Huawei Watch Buds 2 launches in China with earbuds built into a titanium smartwatch
Huawei has introduced the Watch Buds 2 in China, a hybrid wearable that stores a pair of true wireless earbuds inside the smartwatch case.
The follow-up keeps the same core idea as the original Watch Buds, but updates the build and display.
The new model weighs 54.5 grams and is 14.69 mm thick, making it lighter and slightly slimmer than its predecessor. Huawei says the titanium body is designed to better resist scratches in day-to-day wear.
A familiar trick with new tweaks
A press on the right-side crown flips the display upward to reveal the earbuds compartment, turning the watch into its own charging cradle. The crown is not rotatable, focusing the mechanism on access rather than navigation.
Huawei says the earbuds can automatically detect whether they are in the left or right ear. They also support active noise cancellation, and touch controls can pause playback.
Battery, durability and health sensors
Huawei rates the earbuds for up to three hours of listening with ANC enabled, with recharging handled inside the watch body. The smartwatch itself is rated for up to three days of typical use, according to the company.
The Watch Buds 2 carries an IP54 rating, meaning dust protection and resistance to splashes, but not full water resistance for swimming. It features a 1.5-inch LTPO AMOLED display at 466 x 466 pixels, with a stated peak brightness of 3 000 nits.
On the health side, Huawei lists sensors including a gyroscope, heart-rate tracking and SpO2, plus an ambient light sensor. The company does not include ECG or skin temperature hardware, but says software analysis can flag risks tied to high blood pressure and atrial fibrillation.

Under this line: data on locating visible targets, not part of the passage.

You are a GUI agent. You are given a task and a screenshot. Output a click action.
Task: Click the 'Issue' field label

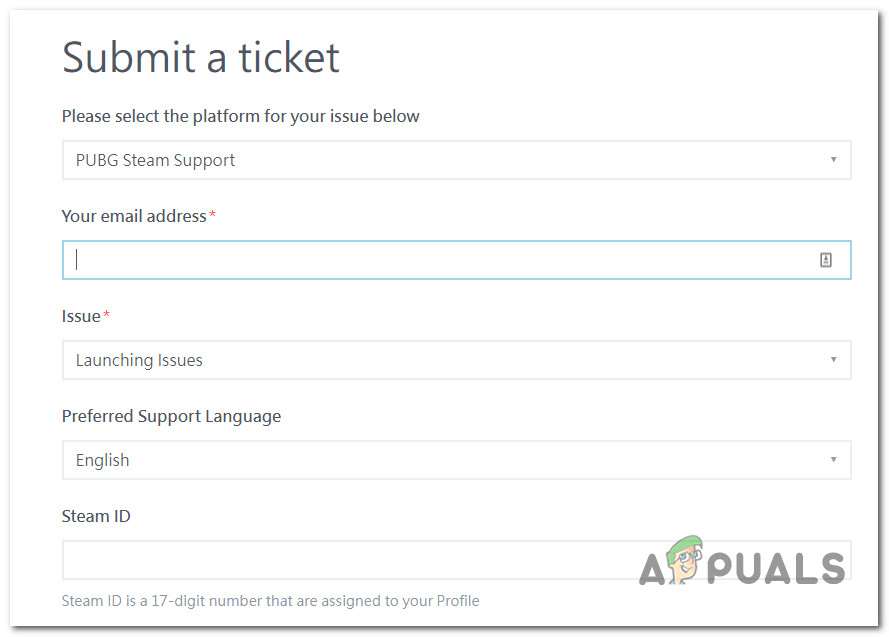point(81,316)
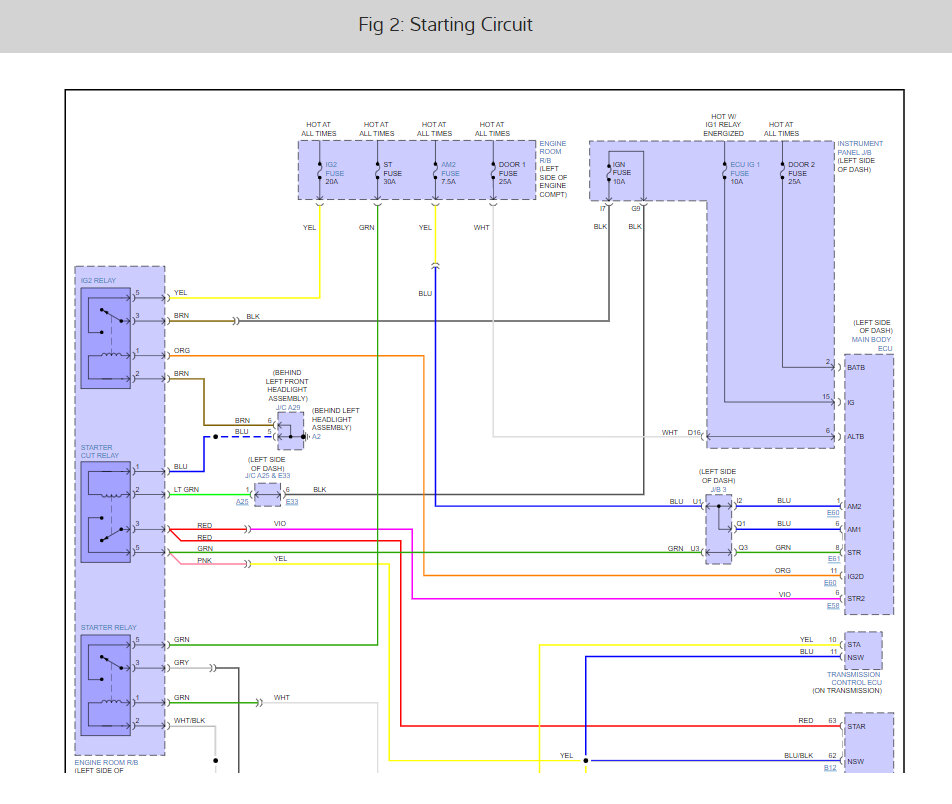Screen dimensions: 952x804
Task: Select the IG2 20A fuse symbol
Action: coord(320,169)
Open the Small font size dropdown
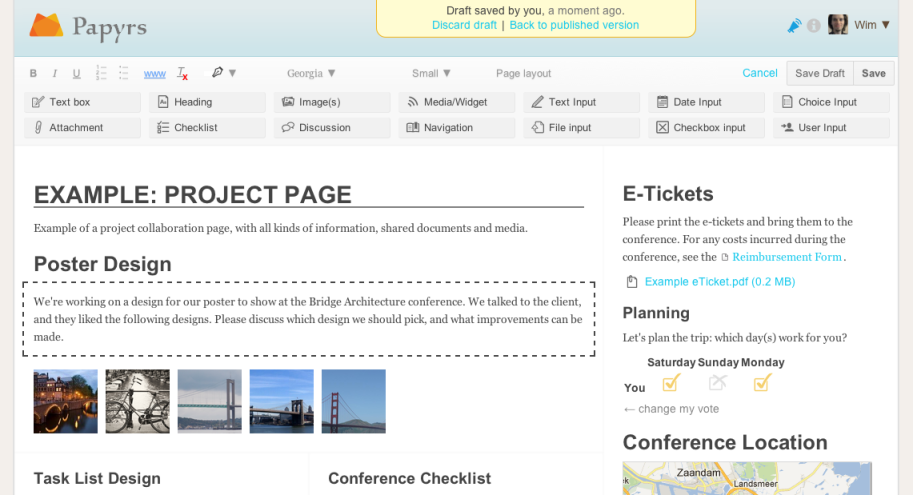This screenshot has height=495, width=913. pyautogui.click(x=431, y=73)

Price and international rollout
In China, the Huawei Watch Buds 2 is priced at 3 488 CNY, roughly $509 at current exchange rates. Huawei has not yet detailed timing or pricing for a wider international launch.
The product arrives as wearable makers look for ways to combine devices users carry separately, though the design trade-off is reduced water protection compared with mainstream sport-focused smartwatches. Whether the integrated-earbuds concept expands beyond China may depend on demand for the convenience over those compromises.